Don Greenbaum — From Omaha Beach to the Liberation of Dachau
Don Greenbaum entered World War II at eighteen with military-school training, a rifle he already knew how to use, and the same patriotic optimism shared by nearly every young American in 1943. That optimism vanished the moment he landed in Europe and saw the bodies on the beach. “The game is over,” he remembered thinking. “This is kill or be killed.”
Don trained as a forward observer — one of the most dangerous roles in the artillery. He rode ahead of the main forces in a jeep with a .50-caliber machine gun, binoculars, and a radio he could take apart blindfolded. His job was simple: find the enemy, call in coordinates, and adjust fire until the shells hit their target. He and his driver, Smitty, spent months moving through France, Belgium, Holland, and Germany. Towns greeted them with flowers and wine — at least until they crossed into Germany, where everything changed.
On November 9, 1944, a German spotter found them first. Their jeep was destroyed, and both men were hospitalized for weeks before returning to combat. They barely had time to breathe before being rushed back for the Battle of the Bulge. Afterward, they pushed into Germany again, attaching themselves to Patton’s fast-moving army.
Nothing prepared Don for what came next.
On April 29, 1945, his unit approached what they believed was a supply depot outside Munich. Instead, they found Dachau.
Long before seeing the gates, they smelled it — a heavy odor they couldn’t identify. Then came the boxcars. Hundreds of decomposing bodies were stacked like wood, the sky black with smoke from the crematoriums. Don had never seen a dead body before the war. Nothing compared to this.
Inside the camp, starving prisoners in striped uniforms tried to reach them through barbed wire. Many weighed barely 80–90 pounds. Don radioed urgently for medical supplies, blankets, and liquid food. The guards had stripped off their uniforms and tried to hide among the prisoners, but the prisoners recognized them — and dealt with them.

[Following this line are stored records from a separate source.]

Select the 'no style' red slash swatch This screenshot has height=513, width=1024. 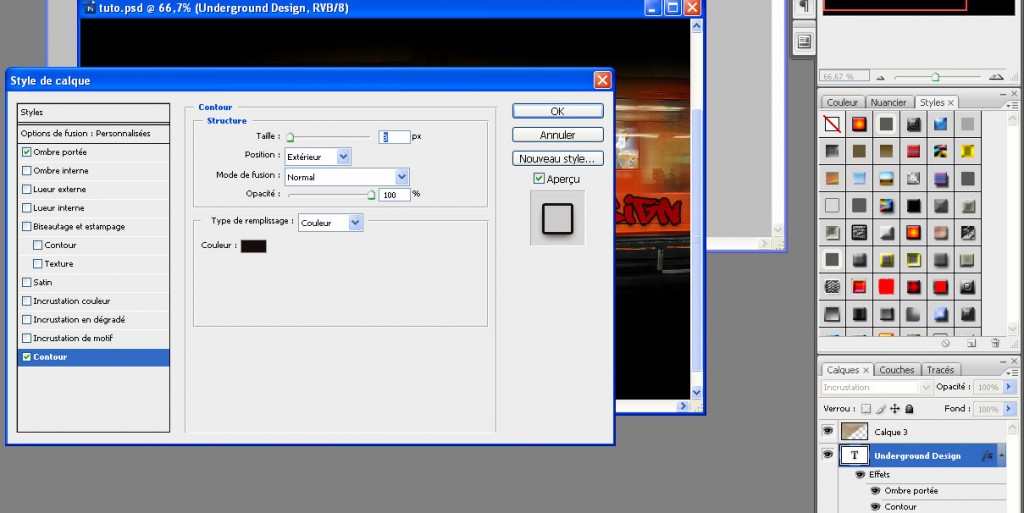pos(831,125)
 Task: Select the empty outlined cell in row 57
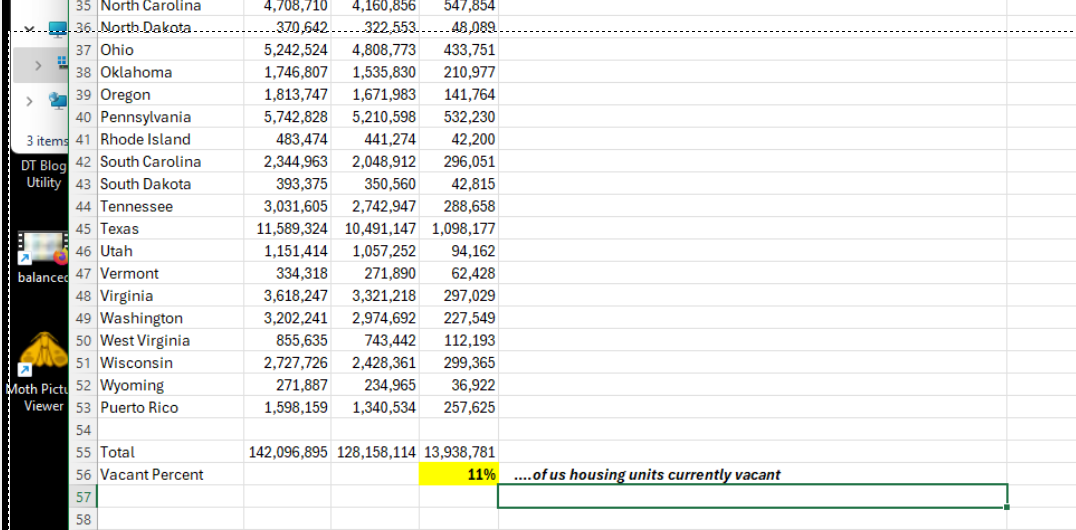coord(752,496)
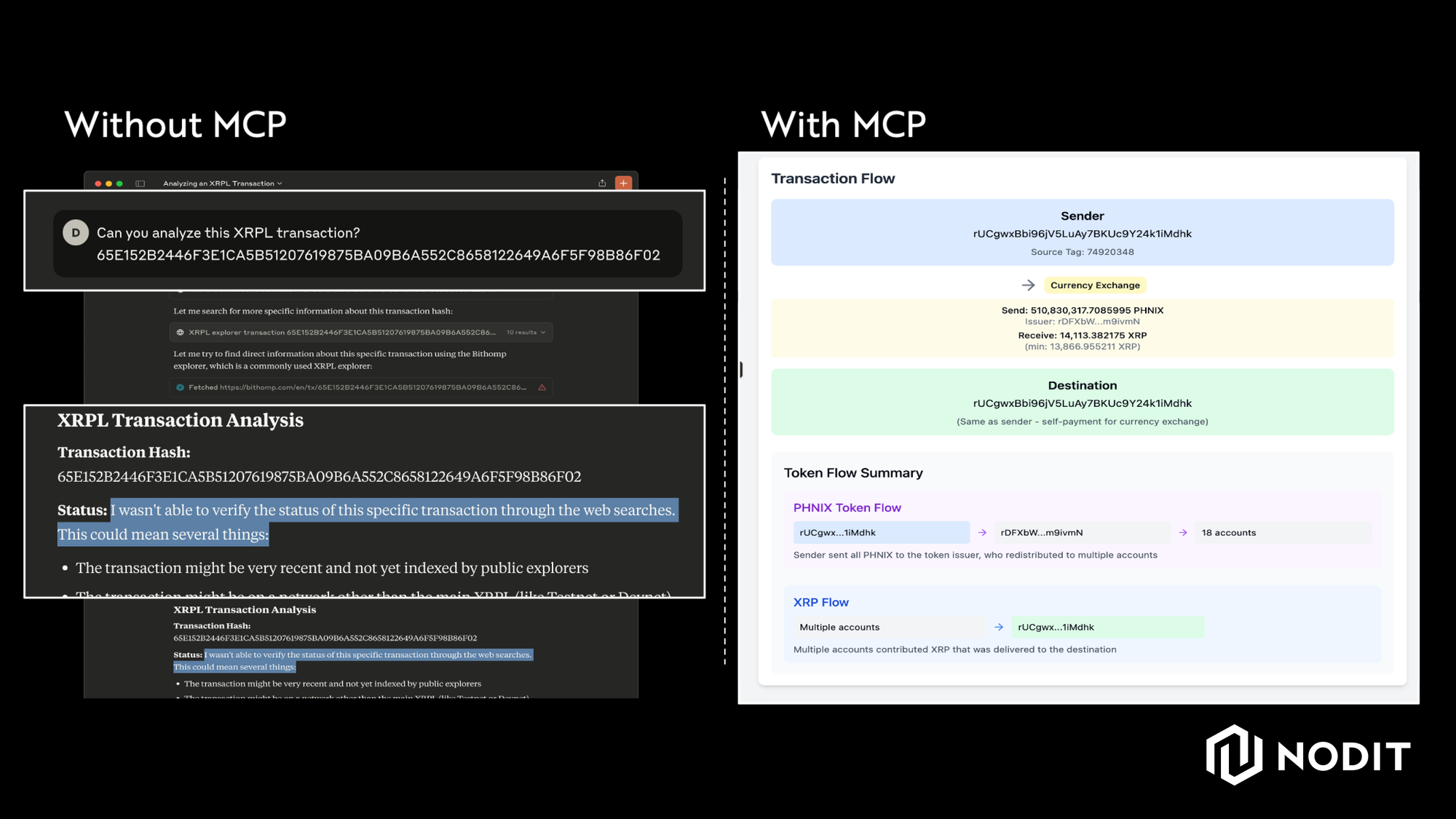Toggle the sidebar panel icon
The width and height of the screenshot is (1456, 819).
point(141,183)
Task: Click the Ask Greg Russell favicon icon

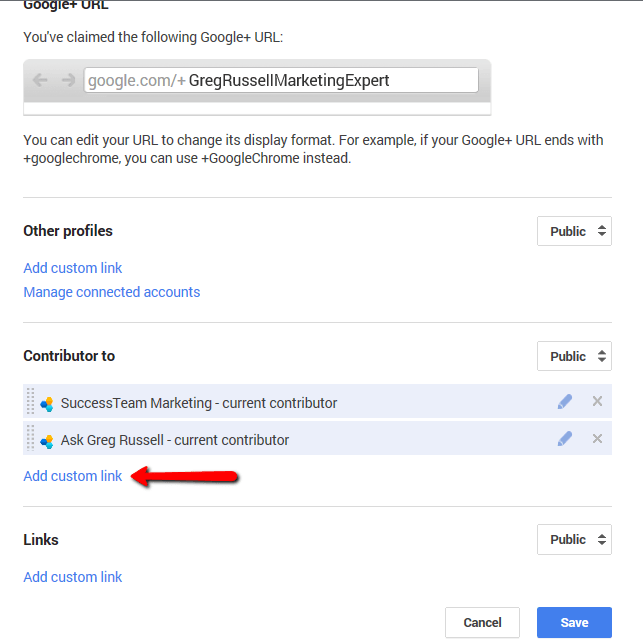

Dachau changed Don forever. He had worn a mezuzah on his dog tags; when survivors saw it, they tried to kiss it. He never forgot that moment.
When the war ended days later, Don returned home, went to college on the GI Bill, raised a family, and — like many veterans — kept quiet. For nearly 45 years, he didn’t speak about what he saw. People didn’t want war stories. Survivors rarely talked about their trauma. But as Holocaust denial grew louder, Don knew silence was no longer an option.
He dedicated his later years to telling the truth — especially to students — because the next generation must understand what hatred, dehumanization, and indifference can become.
“There will come a day when none of us are left to speak,” he said. “So tell your parents what you heard. Tell your kids. Help carry this forward.”